PROMPT.
From the line with "Go to previous record arrow" through the final line below, restate each line word for word and return nothing else.

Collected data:
=-=-=
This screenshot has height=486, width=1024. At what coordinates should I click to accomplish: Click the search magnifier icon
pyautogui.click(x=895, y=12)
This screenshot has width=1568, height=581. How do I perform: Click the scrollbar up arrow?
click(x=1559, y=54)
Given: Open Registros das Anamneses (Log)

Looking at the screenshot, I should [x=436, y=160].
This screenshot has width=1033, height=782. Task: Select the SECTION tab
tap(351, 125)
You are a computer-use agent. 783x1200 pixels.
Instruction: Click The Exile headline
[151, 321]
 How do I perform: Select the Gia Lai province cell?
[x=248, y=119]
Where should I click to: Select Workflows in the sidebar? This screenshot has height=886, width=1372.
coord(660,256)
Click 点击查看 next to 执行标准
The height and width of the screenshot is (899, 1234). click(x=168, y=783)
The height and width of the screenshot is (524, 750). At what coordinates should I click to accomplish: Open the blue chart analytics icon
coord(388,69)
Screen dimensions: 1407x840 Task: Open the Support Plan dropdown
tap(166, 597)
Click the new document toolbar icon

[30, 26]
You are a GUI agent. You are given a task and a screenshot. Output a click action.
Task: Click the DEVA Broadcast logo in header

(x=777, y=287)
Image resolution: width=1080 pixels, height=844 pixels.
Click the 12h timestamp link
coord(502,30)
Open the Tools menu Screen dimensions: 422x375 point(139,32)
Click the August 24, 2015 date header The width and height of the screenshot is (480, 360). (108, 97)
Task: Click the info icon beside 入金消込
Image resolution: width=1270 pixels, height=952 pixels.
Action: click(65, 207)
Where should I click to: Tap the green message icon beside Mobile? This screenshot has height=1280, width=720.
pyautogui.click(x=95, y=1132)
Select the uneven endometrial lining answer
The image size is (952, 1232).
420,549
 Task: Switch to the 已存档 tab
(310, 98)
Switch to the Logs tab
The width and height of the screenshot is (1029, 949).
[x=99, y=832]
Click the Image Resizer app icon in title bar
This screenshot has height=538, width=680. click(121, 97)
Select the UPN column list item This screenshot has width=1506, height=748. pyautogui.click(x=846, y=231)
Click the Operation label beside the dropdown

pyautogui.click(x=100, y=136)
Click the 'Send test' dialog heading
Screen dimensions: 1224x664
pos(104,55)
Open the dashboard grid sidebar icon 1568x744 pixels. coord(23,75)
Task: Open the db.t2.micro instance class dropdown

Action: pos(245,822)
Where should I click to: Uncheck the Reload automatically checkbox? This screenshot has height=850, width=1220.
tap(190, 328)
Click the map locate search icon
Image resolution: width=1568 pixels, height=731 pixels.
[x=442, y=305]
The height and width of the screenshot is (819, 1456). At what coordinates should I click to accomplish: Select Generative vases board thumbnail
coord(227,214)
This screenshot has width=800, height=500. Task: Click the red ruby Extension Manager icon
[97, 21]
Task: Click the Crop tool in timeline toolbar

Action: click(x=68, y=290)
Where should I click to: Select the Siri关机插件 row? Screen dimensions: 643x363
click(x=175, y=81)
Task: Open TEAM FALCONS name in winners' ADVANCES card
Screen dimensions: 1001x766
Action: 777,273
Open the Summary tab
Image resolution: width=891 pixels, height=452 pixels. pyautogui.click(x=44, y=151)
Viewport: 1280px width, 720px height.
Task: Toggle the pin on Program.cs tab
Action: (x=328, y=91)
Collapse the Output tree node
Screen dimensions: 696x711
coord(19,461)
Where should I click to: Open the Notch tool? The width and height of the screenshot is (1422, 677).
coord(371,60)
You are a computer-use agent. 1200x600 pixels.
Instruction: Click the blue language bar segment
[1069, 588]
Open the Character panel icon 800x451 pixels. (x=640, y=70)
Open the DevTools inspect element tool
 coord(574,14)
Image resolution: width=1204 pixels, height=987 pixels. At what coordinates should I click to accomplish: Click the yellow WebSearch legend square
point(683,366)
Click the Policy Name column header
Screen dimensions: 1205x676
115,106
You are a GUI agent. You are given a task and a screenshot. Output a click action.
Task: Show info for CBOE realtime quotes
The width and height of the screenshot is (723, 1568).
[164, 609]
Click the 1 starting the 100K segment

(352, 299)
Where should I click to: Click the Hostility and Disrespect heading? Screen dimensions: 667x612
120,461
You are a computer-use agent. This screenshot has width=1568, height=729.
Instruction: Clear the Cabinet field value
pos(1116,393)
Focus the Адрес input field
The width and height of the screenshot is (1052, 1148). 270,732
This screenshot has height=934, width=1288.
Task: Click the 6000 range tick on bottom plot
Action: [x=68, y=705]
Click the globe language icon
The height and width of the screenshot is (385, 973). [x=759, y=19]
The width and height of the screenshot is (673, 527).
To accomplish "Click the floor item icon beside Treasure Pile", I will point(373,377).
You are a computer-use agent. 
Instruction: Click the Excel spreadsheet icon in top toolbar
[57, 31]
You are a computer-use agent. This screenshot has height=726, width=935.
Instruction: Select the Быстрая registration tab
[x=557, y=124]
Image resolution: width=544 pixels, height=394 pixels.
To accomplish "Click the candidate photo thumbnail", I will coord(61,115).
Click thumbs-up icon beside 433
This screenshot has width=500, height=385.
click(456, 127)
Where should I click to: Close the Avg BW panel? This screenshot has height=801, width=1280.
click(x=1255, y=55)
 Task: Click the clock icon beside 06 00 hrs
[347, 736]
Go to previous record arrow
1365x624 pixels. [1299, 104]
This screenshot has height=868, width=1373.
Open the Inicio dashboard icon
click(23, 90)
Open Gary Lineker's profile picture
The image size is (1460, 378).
=-=-=
ANSWER BOX.
Go to previous record arrow
1365x624 pixels. [1299, 104]
This screenshot has height=868, width=1373.
Open the Inicio dashboard icon
click(23, 90)
Open Gary Lineker's profile picture
The image size is (1460, 378).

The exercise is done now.